EU seeks gas supply return after deal on monitors

Russia's state-controlled gas monopoly said a deal to monitor gas exports via Ukraine would be signed today, allowing for the…

Russia's state-controlled gas monopoly said a deal to monitor gas exports via Ukraine would be signed today, allowing for the resumption of supplies to Europe cut off by Moscow's price row with Kiev.

"We expect that in the course of today the protocol on the creation of an international independent mechanism to guarantee the transit of Russian gas through Ukraine will be signed," Interfax quoted Gazprom CEO Alexei Miller as saying.

"And immediately after that we will renew (gas) deliveries."

The European Commission said a gas monitoring team had already started work in Kiev, but Commission President Jose Manuel Barroso said it would take time to resume shipments, cut off for several days as Europe suffered bitter winter weather.

READ MORE

Miller was speaking after meeting Russian President Dmitry Medvedev who said he wanted to see gas flowing to Europe "as quickly as possible." Medvedev added that a deal must be signed before shipments resume.

Czech Prime Minister Mirek Topolanek, whose country holds the European Union presidency, will travel to Ukraine on Friday to finalise agreement on the monitoring, a Czech source said.

In a sign that obstacles remained to a deal, Ukraine's state energy company Naftogaz said Russia had not given Ukrainian monitors access to gas-pumping stations on Russian territory.
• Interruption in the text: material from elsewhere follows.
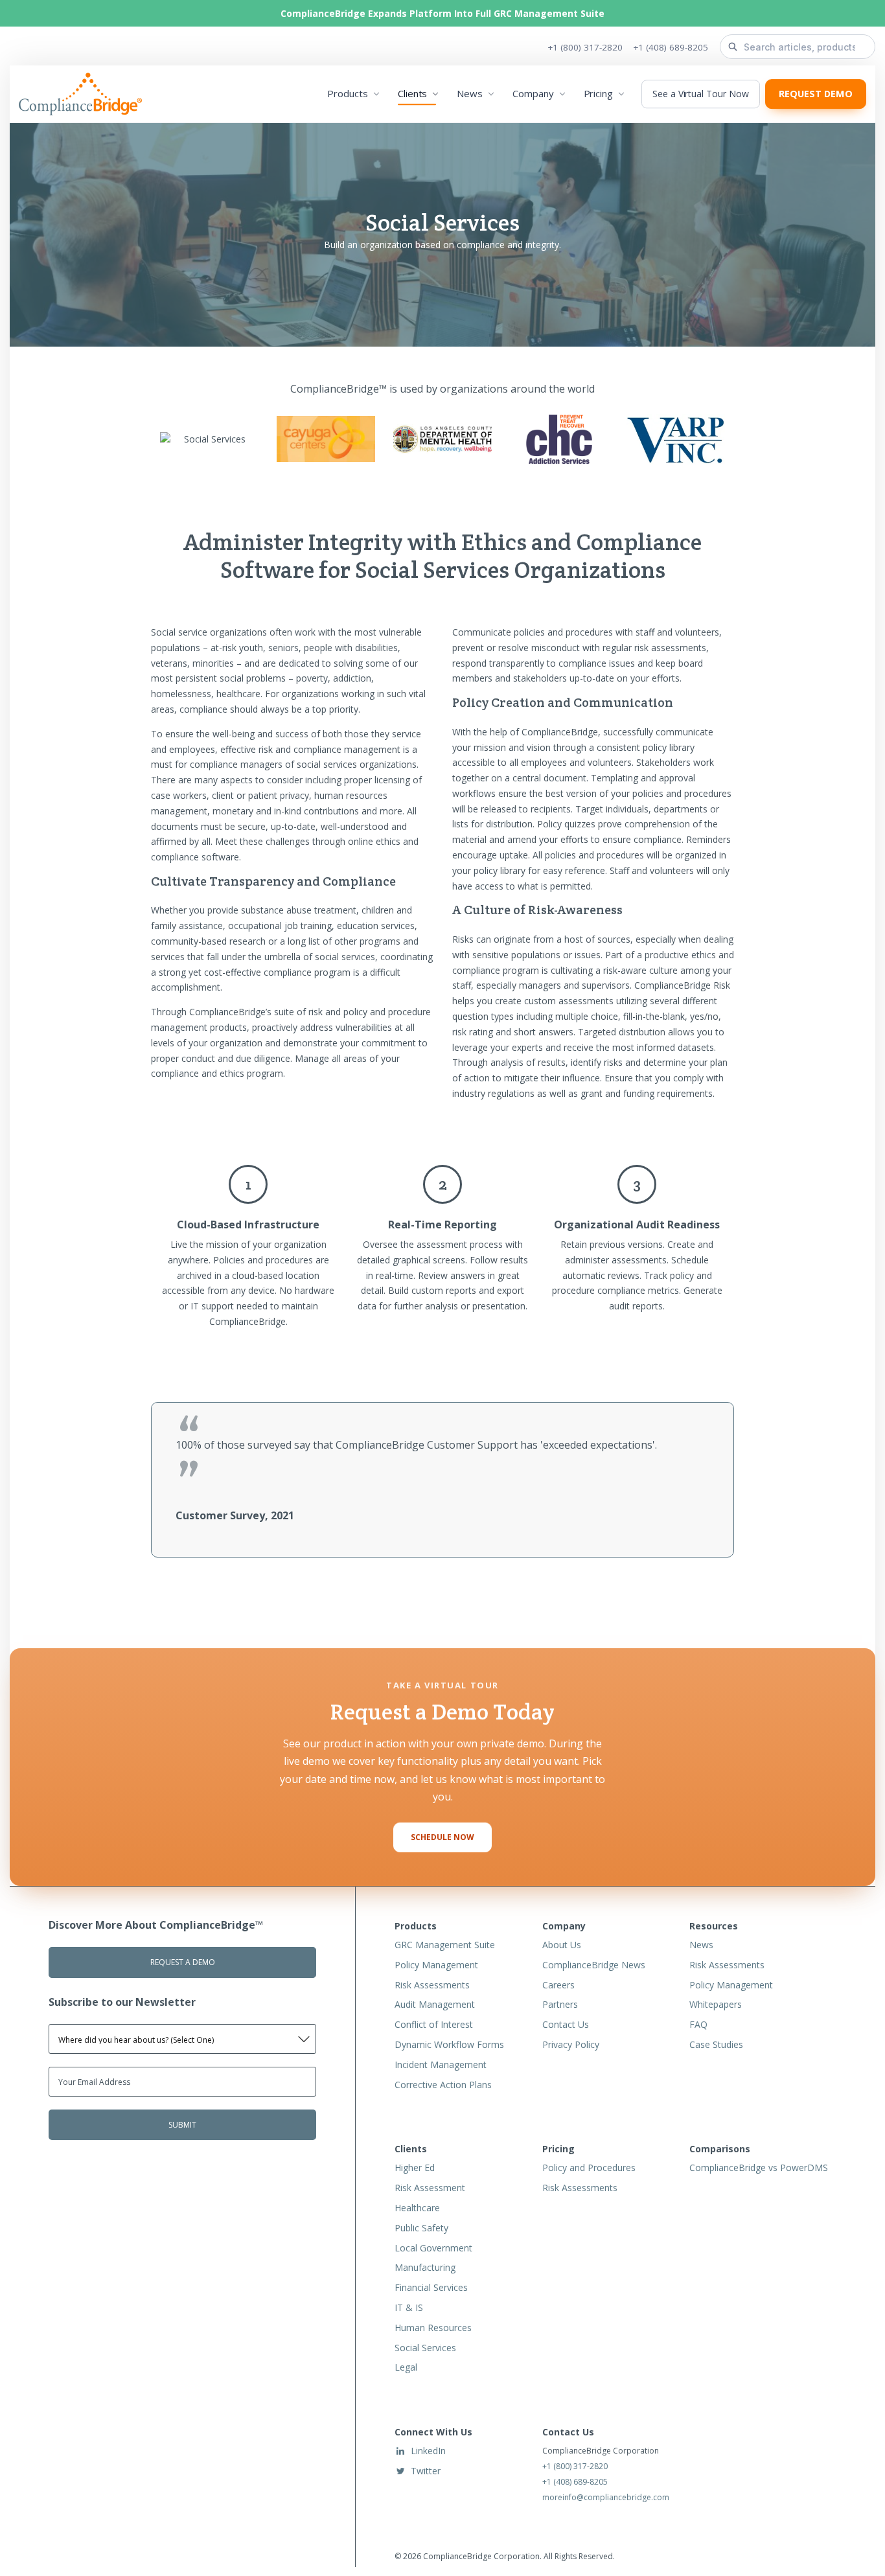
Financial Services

Russian officials have said even once the monitors are in place, it could take many hours and possibly days before Russian gas shipped via Ukraine starts reaching Europe again.

Resuming the flows involves building up pressure in the pipeline network, and the large distances involved mean that, once moving, the gas will take time to reach customers.

The gas is likely to be delivered only to Europe, not Ukraine itself, since Moscow and Kiev have yet to agree a price for the gas, subsidised since Soviet times. Russia has repeatedly said Ukraine must now pay the going market rate.

But the presence of monitoring missions at points along the transit routes for Russian gas will reassure Moscow that the gas it is pumping across Ukraine is not being siphoned off by Kiev.

Moscow cited this allegation, denied by Ukraine, as its reason for shutting off gas through its ex-Soviet neighbour earlier this week.